Retrospective, observational population-based study, including acute ambulance transports. Patient characteristics and symptoms are included in a multivariable risk model to identify characteristics, associated with being discharged without an acute cardiac diagnosis and surviving 30 days after chest pain event.
In total, 10,033 of 61,088 (16.4%) acute ambulance transports were due to chest pain. In chest pain patients, 30-day mortality was 2.1% (95%CI 1.8–2.4) compared to 6.0% (95%CI 5.7–6.2) in non-chest pain patients. Of chest pain patients, 1054 (10.5%) were diagnosed with acute myocardial infarction, and 5068 (50.5%) were discharged without any diagnosis of disease.
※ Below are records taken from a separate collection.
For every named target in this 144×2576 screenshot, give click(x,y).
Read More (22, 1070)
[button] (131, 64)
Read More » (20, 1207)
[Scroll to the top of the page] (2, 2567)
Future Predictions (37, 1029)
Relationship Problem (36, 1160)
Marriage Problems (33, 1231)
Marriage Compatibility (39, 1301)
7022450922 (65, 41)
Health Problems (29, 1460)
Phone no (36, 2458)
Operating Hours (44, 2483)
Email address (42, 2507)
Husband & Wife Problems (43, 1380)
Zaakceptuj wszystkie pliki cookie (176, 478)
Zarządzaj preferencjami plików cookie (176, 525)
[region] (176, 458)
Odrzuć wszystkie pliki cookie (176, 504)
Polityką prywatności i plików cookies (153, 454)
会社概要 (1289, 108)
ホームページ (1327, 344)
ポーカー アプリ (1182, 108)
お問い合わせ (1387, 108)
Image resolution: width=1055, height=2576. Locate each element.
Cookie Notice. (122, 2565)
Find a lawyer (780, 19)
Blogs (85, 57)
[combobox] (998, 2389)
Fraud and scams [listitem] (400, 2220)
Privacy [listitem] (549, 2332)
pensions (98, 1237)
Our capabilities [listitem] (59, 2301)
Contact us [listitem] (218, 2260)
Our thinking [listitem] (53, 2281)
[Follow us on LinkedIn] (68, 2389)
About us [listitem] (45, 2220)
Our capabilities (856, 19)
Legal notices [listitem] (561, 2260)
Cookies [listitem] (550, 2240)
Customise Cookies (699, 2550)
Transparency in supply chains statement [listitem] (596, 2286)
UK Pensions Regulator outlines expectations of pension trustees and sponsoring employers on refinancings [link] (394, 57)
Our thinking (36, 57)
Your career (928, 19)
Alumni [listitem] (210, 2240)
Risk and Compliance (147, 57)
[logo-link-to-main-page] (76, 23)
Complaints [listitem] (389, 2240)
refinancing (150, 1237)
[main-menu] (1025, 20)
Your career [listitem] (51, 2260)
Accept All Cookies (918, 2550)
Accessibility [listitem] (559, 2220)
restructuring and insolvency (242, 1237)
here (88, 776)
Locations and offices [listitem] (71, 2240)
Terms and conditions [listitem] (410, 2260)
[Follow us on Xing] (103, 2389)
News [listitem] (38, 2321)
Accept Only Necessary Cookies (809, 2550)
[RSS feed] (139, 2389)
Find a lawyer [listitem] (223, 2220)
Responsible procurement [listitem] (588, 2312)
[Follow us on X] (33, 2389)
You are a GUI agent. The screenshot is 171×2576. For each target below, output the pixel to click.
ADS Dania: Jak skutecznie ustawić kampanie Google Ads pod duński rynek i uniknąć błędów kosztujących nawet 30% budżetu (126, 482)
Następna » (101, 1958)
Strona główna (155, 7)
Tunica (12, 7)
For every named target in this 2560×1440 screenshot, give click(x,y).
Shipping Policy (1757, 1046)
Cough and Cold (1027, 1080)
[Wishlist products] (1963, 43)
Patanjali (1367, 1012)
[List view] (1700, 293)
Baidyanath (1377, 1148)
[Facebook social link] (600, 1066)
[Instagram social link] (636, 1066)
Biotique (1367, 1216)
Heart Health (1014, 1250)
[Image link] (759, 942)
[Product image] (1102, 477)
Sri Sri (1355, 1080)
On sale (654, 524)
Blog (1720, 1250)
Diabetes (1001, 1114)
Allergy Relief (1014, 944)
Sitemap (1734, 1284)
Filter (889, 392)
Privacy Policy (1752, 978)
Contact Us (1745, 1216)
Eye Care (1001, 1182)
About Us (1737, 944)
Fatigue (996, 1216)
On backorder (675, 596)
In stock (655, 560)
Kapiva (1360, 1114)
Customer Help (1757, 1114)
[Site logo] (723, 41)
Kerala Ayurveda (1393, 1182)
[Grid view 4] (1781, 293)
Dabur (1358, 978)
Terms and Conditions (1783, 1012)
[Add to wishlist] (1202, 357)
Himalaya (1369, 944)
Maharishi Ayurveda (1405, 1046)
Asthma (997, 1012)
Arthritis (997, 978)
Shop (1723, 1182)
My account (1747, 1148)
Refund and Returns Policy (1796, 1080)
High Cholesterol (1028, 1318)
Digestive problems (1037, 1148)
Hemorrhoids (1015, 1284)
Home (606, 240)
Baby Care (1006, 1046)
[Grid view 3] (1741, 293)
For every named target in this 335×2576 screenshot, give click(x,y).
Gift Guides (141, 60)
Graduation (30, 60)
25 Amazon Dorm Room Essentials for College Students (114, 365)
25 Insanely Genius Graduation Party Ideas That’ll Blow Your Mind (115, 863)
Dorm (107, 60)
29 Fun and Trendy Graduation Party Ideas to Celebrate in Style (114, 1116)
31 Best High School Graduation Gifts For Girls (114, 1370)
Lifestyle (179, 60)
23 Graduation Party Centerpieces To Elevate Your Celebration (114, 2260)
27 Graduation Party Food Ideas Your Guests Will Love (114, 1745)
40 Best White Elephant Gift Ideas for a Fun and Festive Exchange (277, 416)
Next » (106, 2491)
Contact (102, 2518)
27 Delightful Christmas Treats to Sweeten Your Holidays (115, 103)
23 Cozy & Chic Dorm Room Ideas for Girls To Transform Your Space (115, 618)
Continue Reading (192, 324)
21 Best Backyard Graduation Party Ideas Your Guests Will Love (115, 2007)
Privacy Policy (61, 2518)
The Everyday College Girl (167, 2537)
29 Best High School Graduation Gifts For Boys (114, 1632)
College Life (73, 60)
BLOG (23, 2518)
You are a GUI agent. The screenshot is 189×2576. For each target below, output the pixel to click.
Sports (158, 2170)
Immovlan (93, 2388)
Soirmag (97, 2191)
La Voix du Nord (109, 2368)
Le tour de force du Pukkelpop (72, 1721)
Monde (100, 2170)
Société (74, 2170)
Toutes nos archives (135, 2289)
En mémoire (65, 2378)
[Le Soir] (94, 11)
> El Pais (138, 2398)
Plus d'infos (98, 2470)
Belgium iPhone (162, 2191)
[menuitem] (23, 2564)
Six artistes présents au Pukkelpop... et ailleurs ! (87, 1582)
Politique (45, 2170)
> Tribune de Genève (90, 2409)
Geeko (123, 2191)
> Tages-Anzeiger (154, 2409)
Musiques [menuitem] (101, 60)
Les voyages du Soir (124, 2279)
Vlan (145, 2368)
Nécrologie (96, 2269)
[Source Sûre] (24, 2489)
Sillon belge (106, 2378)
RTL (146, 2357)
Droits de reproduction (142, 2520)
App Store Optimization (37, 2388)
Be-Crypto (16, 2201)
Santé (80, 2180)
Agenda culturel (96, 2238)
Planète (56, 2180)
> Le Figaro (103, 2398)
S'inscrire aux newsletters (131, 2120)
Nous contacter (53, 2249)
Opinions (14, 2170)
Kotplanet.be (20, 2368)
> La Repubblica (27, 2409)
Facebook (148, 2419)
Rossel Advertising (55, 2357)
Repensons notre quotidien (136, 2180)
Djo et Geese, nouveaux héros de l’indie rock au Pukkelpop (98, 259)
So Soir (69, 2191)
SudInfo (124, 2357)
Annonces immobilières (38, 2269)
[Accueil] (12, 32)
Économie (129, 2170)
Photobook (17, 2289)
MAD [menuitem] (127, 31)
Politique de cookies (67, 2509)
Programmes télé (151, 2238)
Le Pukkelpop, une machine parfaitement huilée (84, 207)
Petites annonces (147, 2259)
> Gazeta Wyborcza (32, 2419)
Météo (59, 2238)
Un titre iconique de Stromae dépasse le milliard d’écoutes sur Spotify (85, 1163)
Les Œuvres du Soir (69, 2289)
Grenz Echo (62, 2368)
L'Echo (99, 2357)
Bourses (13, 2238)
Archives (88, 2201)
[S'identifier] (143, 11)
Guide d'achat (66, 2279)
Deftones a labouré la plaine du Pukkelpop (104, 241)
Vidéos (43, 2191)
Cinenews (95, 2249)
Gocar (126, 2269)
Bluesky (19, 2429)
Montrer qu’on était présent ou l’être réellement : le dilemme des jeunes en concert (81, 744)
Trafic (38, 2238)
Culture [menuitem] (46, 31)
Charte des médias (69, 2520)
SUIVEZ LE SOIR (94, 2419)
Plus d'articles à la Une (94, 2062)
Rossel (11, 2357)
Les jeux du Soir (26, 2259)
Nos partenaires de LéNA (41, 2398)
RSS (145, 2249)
This no-diagnosis group had very low 30-day mortality, 0.4% (95%CI 0.2–0.9). Female gender, younger age, chronic pulmonary disease, absence of accompanying symptoms of dyspnoea, radiation, severe pain for > 5 min, clammy skin, uncomfortable, and nausea were associated with being discharged without an acute cardiac diagnosis and surviving 30 days after a chest pain event.
Chest pain is a common reason for ambulance transport, but the majority of patients are discharged without a diagnosis and with a high survival rate. Early risk prediction seems to hold a potential for resource downgrading and thus cost-saving in selected chest pain patients.